Warning: This piece contains spoilers about Sunday night's episode of "Mad Men."
Well, that was fast. The gang at Sterling Cooper Draper Pryce is thinking about taking their advertising firm public, selling shares of the company at $11 each and using the capital to expand more aggressively and try to become one of the big boys on Madison Avenue.
It’s a stunning turnaround for the "Mad Men" crew, coming just four years after they started the company, three years after the near-death experience of losing the Lucky Strike account and one year after a partner hanged himself in the office. But these are exciting times at SCDP, a time of limitless possibilities. The prospect of a huge payday has put stars in the eyes of Joan Harris, the company’s administrative czarina, who stands to pocket a cool million in 1968 in pre-great inflation dollars, equivalent to $6.7 million today. (Given how she obtained her partnership, she earned it.) And the ever-smarmy Pete Campbell sees his cashing in on an IPO as a way to coax back his wife, Trudy, (played by official Wonkblog crush object Alison Brie), who would be better off without him, thank you very much.
Alas, we don’t have access to full financials of SCDP (if creator Matthew Weiner ever wants to have the camera linger on Joan’s meticulously prepared income statement and balance sheet, I’d be grateful). But from what we do know, should the company be thinking about going public? The answer gets at some bigger questions in how companies are (and should be) governed.
In modern America, the overwhelming majority of large companies organize themselves as publicly traded corporations, their shares freely available to be bought and sold by anyone with a brokerage account, the stock price a second-by-second referendum on the firm’s prospects. A handful of giant companies, like Cargill and Koch Industries, have remained private (and so have countless smaller firms). In professional services, like law firms and consultancies, the most common ownership structure is a partnership.
Which is better? There’s no right answer, of course, but rather a set of tradeoffs: Large private companies get to keep their detailed financial information secret and don't have to comply with a bunch of laws meant to protect shareholders, but they also can’t tap the highly convenient source of capital that are the public markets.

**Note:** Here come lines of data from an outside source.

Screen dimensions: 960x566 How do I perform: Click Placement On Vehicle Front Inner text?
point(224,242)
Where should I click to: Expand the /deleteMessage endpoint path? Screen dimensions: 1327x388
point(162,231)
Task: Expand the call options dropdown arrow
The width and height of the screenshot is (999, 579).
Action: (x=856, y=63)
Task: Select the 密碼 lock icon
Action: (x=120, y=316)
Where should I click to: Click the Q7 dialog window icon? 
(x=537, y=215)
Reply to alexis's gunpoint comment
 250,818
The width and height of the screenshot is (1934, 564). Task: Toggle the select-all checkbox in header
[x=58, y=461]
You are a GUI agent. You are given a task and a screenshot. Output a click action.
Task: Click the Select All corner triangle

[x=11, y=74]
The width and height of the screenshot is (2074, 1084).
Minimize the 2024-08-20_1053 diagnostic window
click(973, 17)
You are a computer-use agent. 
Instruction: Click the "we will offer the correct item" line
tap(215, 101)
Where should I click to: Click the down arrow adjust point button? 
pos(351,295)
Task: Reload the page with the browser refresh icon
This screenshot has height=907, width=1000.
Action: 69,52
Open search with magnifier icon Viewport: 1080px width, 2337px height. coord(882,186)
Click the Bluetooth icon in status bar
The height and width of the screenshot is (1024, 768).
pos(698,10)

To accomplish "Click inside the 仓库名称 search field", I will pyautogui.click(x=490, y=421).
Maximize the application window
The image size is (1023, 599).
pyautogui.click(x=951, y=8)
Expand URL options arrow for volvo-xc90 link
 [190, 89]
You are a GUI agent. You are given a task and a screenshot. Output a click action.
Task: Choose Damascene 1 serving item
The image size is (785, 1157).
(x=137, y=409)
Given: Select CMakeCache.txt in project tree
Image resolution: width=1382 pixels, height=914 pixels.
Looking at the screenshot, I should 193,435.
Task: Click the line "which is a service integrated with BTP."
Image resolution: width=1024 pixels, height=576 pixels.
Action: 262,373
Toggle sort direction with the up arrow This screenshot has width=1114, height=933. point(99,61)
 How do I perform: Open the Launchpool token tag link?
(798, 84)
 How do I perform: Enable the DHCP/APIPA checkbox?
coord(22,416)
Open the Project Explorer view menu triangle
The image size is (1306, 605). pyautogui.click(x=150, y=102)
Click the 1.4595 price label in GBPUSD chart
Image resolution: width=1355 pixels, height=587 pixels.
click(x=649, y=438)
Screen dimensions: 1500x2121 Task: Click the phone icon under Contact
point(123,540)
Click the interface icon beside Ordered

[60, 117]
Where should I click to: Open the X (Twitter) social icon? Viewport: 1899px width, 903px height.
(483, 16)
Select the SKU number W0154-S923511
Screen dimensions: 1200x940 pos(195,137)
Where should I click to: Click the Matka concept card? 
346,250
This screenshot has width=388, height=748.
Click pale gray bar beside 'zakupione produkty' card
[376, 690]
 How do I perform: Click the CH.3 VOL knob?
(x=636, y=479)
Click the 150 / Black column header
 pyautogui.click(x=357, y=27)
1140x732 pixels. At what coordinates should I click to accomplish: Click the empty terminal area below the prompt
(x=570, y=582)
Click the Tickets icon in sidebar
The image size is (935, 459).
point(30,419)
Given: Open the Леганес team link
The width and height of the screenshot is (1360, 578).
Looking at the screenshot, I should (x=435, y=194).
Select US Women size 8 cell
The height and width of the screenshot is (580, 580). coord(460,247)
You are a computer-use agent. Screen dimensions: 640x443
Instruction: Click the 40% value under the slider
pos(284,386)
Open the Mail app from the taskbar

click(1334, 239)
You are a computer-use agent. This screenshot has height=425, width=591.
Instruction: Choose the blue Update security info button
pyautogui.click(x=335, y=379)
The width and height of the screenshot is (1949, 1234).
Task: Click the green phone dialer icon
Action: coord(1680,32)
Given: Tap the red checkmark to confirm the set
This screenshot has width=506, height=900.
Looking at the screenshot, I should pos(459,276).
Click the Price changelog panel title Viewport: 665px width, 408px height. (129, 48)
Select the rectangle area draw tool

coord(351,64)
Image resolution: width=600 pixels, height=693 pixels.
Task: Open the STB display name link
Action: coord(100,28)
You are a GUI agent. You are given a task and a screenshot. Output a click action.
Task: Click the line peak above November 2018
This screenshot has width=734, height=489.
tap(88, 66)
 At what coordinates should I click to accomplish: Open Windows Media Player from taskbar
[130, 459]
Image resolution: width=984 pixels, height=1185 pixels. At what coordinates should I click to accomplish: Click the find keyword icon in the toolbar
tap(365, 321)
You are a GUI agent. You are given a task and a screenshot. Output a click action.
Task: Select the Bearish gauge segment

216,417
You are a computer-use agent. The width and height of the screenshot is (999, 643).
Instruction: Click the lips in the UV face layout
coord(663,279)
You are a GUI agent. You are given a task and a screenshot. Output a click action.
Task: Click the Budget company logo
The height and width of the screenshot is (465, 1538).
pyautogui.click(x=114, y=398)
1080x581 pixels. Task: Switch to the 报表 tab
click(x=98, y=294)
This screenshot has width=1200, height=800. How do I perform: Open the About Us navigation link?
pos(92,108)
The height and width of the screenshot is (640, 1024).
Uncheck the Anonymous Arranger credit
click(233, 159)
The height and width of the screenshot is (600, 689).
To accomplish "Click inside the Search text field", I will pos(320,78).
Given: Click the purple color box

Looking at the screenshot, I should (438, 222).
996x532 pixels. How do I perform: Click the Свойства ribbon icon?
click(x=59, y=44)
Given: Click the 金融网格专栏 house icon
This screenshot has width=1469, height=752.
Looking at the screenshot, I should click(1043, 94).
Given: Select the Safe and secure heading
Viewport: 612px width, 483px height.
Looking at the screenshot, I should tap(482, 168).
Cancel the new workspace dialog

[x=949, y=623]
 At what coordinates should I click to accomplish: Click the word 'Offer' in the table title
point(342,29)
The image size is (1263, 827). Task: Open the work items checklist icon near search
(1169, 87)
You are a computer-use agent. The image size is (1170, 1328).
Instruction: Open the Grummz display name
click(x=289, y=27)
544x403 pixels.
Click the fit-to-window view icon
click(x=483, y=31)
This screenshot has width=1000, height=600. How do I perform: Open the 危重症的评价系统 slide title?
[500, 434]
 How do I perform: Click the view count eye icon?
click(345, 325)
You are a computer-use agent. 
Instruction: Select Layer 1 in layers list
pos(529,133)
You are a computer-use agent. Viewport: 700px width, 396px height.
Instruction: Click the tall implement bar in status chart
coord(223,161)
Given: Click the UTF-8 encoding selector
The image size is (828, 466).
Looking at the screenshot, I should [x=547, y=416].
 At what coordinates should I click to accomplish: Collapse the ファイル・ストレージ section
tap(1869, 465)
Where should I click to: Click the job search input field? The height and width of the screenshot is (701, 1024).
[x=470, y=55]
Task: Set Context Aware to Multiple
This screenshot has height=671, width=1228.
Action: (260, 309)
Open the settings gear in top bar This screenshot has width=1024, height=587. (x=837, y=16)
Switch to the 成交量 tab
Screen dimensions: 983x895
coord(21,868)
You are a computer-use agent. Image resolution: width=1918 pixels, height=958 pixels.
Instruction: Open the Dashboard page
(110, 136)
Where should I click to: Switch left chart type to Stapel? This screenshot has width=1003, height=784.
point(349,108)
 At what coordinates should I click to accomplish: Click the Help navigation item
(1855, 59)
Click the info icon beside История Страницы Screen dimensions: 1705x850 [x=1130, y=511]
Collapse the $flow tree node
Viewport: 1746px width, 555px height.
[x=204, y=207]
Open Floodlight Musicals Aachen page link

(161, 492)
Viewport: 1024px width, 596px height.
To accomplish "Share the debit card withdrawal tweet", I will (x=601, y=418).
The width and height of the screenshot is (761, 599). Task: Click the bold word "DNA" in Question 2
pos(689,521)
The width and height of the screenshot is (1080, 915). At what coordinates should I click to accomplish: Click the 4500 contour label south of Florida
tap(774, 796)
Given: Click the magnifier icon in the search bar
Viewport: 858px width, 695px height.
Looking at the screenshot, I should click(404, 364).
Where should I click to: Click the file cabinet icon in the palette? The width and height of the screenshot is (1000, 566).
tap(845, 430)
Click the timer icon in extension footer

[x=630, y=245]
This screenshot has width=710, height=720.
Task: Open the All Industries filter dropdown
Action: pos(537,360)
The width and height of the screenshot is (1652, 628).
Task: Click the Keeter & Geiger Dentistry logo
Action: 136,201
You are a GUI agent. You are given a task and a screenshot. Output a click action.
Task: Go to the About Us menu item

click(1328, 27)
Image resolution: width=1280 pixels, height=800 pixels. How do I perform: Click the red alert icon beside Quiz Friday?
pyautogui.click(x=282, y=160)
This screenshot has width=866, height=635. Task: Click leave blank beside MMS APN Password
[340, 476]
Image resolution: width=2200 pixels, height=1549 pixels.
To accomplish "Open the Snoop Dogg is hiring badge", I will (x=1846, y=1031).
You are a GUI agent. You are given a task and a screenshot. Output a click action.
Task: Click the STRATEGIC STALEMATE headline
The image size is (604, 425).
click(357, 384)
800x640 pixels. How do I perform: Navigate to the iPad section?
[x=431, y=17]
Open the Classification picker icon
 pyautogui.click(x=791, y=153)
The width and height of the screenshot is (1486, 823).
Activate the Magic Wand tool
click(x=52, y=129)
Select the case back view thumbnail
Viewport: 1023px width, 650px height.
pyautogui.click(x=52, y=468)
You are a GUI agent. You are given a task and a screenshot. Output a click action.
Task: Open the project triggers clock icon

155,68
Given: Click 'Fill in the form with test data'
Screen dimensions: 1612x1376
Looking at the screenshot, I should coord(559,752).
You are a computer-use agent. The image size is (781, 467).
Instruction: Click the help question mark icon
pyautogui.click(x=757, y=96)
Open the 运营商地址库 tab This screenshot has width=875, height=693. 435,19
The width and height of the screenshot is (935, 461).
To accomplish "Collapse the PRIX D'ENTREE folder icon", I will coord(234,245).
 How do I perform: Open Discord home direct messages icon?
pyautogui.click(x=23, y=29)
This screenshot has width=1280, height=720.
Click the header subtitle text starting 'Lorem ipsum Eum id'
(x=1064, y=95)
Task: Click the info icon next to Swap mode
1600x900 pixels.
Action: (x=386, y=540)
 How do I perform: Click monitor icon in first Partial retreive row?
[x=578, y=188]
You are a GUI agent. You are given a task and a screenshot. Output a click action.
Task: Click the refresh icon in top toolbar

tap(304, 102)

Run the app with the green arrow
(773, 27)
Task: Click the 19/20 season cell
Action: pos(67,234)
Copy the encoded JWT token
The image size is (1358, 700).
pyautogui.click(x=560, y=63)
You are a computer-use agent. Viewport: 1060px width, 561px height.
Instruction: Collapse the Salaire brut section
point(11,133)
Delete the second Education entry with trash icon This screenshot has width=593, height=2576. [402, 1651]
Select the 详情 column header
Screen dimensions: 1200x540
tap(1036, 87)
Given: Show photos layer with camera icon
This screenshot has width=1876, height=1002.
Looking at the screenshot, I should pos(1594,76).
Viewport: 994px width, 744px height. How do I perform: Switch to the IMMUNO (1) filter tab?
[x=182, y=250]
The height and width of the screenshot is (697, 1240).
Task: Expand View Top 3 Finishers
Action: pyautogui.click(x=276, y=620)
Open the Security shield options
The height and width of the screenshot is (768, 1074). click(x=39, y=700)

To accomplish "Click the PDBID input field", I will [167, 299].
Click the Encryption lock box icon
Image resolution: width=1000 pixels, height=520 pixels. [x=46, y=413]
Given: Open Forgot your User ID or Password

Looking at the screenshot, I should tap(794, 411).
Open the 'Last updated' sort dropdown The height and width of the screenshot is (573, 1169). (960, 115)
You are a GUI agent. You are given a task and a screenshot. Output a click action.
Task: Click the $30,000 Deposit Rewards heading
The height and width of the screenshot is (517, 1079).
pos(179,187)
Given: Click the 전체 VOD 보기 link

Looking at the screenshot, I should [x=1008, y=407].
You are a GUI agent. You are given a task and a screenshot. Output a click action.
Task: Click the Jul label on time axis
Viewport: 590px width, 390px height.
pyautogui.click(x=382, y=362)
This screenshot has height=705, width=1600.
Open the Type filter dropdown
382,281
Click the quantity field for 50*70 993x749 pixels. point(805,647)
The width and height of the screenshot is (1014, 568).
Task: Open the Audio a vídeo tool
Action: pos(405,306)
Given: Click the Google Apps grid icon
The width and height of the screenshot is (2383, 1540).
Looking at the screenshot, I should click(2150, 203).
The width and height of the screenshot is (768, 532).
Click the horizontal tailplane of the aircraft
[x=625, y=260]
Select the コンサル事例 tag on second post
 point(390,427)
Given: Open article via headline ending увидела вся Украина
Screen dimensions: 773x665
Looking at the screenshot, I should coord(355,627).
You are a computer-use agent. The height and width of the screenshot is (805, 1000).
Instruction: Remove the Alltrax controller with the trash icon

But professional services firms — whose “product” is ideas, services or advice — are a different animal. And while there may be successful counterexamples, there’s lots of reason to think they have no business being publicly traded companies. Sorry, Joan.
When investors buy shares in a company, they are buying a claim on the future profits the company will earn, and the raw tools that the company will use to earn them. When you buy shares of Procter & Gamble, you are buying an interest in the brand names of Tide detergent and Crest toothpaste and Gilette razors and in the factories and equipment used to make those products. You’re also buying a share in what can loosely be called the organization of P&G — a process for developing, marketing and distributing consumer products that has had great success over the years and manages to funnel the efforts of thousands of people into household name brands.
Now compare that to what you’re getting if you buy shares in a law firm, consultancy or an advertising firm like Sterling Cooper Draper Pryce.
There’s almost zero value in the firm's physical capital; the office space is rented, and the desks and typewriters and (today) computers are of minimal value. The brand name may have some value, but it is intimately linked to the individuals who lead it, which means they could walk out the door any day of the week; Sterling Cooper Draper Pryce wouldn’t be much of a powerhouse without Don Draper.
Moreover, those individuals who are creating value know exactly what they are worth and thus can demand a high share of the money they bring in, meaning that money isn’t going to shareholders. Think of it this way: In a law firm, if a partner has a stellar year, bringing in a new piece of complex litigation business that earns $10 million for the firm, she is going to demand that a large part of that $10 million show up in her own compensation, rather than be funneled to the entire group of partners. And she would threaten to leave if she didn’t get her way.
A corporate entity can own the Crest brand name. It can’t own Don Draper.
The latest episode of "Mad Men" began with an investment banker advising about a possible public offering; yet the remainder of the episode showed why a firm like Sterling Cooper has no business being publicly traded.
First, Don lets his contempt for the sleazy Jaguar dealer Herb Rennet get the better of him and drops the automotive account that the firm spent all last season coveting. Then Pete bumps into his father-in-law at a brothel, which costs the firm the $9 million Vicks account. The rival firm Cutler Gleason and Chaough is in danger because one of the partners has pancreatic cancer.
So, if you’re a shareholder of SCDP or the version of the firm that is to merge with Cutler Gleason and Chaough, this is your essential dilemma: You will be highly dependent on the performance of a small number of erratic individuals and the arbitrary whims of clients. If the firm does well, the superstars in its employ will demand most of the returns. And if the firm does poorly, there won’t be any profits to go around.
If Sterling Cooper or most any firm like it were to go public, the basic equation would be: Heads the partners win, tails the shareholders lose. SCDP stock is a "Strong Sell."
Update: Ad Age found seven examples of advertising agencies going public in the 1960s, some of them small ones. But this does appear to be a thing of the past. "Just about any sort of agency IPO sounds impossible today, let alone one the size of SCDP," writes Matthew Creamer.